Bahkan setelah sekitar seminggu video tersebut beredar, pihak pelaku TPPO meminta tebusan berupa uang sebesar Rp550 juta untuk membebaskan para korban. Nilai tebusan tersebut sudah diinformasikan langsung oleh pihak TPPO kepada keluarga korban. Lawannya tebusan tersebut digunakan sebagai biaya denda penyebrang para korban dari Thailand ke Myanmar.

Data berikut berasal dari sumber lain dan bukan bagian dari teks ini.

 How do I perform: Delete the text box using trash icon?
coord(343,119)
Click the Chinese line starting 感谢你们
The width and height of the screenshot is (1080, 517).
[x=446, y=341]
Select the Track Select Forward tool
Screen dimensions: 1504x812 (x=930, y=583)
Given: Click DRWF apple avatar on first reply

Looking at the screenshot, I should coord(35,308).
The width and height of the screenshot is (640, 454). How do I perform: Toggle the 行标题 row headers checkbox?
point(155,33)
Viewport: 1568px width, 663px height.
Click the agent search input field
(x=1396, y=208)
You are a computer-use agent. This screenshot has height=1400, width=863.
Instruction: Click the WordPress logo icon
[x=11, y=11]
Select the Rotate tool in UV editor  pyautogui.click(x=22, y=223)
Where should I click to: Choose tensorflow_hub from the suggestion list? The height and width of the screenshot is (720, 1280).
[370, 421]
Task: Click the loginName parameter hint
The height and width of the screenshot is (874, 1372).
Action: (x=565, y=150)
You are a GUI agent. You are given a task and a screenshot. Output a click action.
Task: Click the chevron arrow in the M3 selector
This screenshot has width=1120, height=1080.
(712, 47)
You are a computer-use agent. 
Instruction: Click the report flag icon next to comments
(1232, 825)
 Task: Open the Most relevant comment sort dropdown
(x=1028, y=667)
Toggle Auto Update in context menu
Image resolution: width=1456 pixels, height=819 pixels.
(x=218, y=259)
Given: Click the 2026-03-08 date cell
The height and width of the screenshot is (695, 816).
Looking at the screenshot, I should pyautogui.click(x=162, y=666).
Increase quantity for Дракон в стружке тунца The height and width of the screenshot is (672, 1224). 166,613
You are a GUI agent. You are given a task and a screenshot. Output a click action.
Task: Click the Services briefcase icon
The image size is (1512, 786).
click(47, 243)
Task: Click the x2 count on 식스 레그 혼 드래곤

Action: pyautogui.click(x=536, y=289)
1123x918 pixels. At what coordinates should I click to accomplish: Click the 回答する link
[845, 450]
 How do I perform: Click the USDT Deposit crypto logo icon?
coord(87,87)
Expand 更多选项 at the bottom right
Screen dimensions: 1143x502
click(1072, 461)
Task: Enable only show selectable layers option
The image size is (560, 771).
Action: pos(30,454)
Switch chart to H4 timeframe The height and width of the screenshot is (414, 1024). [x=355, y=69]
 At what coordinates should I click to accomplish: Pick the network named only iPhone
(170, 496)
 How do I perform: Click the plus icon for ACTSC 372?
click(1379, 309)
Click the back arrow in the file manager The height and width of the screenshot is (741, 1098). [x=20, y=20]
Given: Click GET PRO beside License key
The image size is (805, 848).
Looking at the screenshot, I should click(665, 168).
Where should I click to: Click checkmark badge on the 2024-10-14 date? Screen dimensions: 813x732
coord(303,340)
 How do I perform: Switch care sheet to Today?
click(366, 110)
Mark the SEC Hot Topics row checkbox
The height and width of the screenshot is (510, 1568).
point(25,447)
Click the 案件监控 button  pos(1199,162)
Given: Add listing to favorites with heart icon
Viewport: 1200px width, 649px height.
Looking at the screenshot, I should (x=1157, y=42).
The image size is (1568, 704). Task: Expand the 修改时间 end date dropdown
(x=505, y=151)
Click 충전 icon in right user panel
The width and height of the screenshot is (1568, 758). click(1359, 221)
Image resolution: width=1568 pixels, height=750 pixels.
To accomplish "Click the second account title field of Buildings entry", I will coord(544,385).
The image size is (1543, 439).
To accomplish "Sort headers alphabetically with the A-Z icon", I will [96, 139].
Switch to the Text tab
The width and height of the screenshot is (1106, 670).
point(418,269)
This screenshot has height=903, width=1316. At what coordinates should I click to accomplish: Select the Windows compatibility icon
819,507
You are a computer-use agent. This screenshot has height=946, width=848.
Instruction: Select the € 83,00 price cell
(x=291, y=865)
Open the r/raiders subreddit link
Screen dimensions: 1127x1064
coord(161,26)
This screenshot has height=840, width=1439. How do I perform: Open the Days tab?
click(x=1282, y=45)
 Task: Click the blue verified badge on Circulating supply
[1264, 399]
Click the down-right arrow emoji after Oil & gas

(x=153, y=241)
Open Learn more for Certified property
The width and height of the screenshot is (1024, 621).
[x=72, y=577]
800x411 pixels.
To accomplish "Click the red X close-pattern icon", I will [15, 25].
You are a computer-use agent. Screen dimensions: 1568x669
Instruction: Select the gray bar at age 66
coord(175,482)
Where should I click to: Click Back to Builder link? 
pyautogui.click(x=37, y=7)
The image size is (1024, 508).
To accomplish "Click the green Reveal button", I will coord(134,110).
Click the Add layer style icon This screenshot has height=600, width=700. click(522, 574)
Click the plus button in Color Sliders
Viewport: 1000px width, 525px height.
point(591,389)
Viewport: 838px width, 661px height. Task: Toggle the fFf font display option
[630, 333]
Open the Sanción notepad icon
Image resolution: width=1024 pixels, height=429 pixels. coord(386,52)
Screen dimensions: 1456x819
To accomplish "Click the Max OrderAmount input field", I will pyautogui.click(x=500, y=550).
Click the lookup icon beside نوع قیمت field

“Jaringan TPPO meminta tebusan Rp50 juta per orang sehingga totalnya Rp550 juta untuk mempercepat proses pembebasan 11 warga Kabupaten Sukabumi yang disekap mereka,” Kata Jejen.
Kenapa kasus TPPO masih terus ada hingga kini?
Kasus TPPO dapat dikatakan tidak ada habis-habisnya. Meskipun sudah banyak warga Indonesia yang menjadi korban TPPO, tidak menutup alasan untuk bertambahnya korban TPPO di Indonesia. Hal ini seakan tidak ingin berkaca dari kasus-kasus yang pernah terjadi. Sejak tahun 2020 hingga Maret 2034, Kementerian Luar Negeri telah menangani 3.703 WNI yang menjadi korban TPPO dan terlibat scam online (penipuan secara online). Untuk kasus yang terjadi di Myanmar terdapat 107 pengaduan dengan 44 WNI diantaranya telah berhasil kembali ke Indonesia.
Banyak faktor yang melatar belakangi kenapa kasus TPPO masih terus terjadi, diantaranya faktor lingkungan, faktor ekonomi, dan pendidikan. Dapat dikatakan ketiga faktor tersebut saling berkaitan. Ketika mengalami kendala ekonomi, maka seseorang akan berinisiatif untuk mencari pekerjaan. Ketika melihat lingkungan sekitar (tetangga) yang bekerja di luar negeri dan mendapatkan gaji yang lumayan, maka seseorang akan tergiur untuk mendapatkan pekerjaan yang serupa. Namun, karena pendidikan yang kurang mereka akan rawan untuk mengalami penipuan karena hanya berfokus pada gaji yang jumlahnya tidak sedikit.
Kementerian Luar Negeri pun tidak lelah untuk menghimbau kepada masyarakat Indonesia untuk berhati-hati ketika mendapatkan tawaran pekerjaan di luar negeri, tetapi tidak dilengkapi visa kerja resmi dan kontrak kerja yang jelas sebelum berangkat.
“Diimbau para WNI meminta informasi dan prosedur resmi bekerja ke luar negeri melalui Ketenagakerjaan (Kemnaker), BP2MI, atau Dinas Tenaga Kerja setempat,” kata Judha Nugraha.
Berdasarkan data United Nations Office on Drugs and Crime (UNODC), TPPO merupakan kejahatan terbesar ke-3 di dunia. Oleh karena itu, kasus TPPO bukanlah masalah yang dapat disepelekan. Terlebih TPPO dapat melanggar tujuh jenis hak, yaitu hak untuk hidup, hak memperoleh keadilan, hak atas kebebasan, hak atas rasa aman, hak atas kesejahteraan, hak perempuan, dan hak anak. Maka dari itu, jangan pernah mudah untuk tergiur dengan gaji yang fantastis, tetapi kejelasan pekerjaannya terlalu mudah, seperti tidak membutuh kualifikasi khusus dan pendaftaran yang cenderung aman.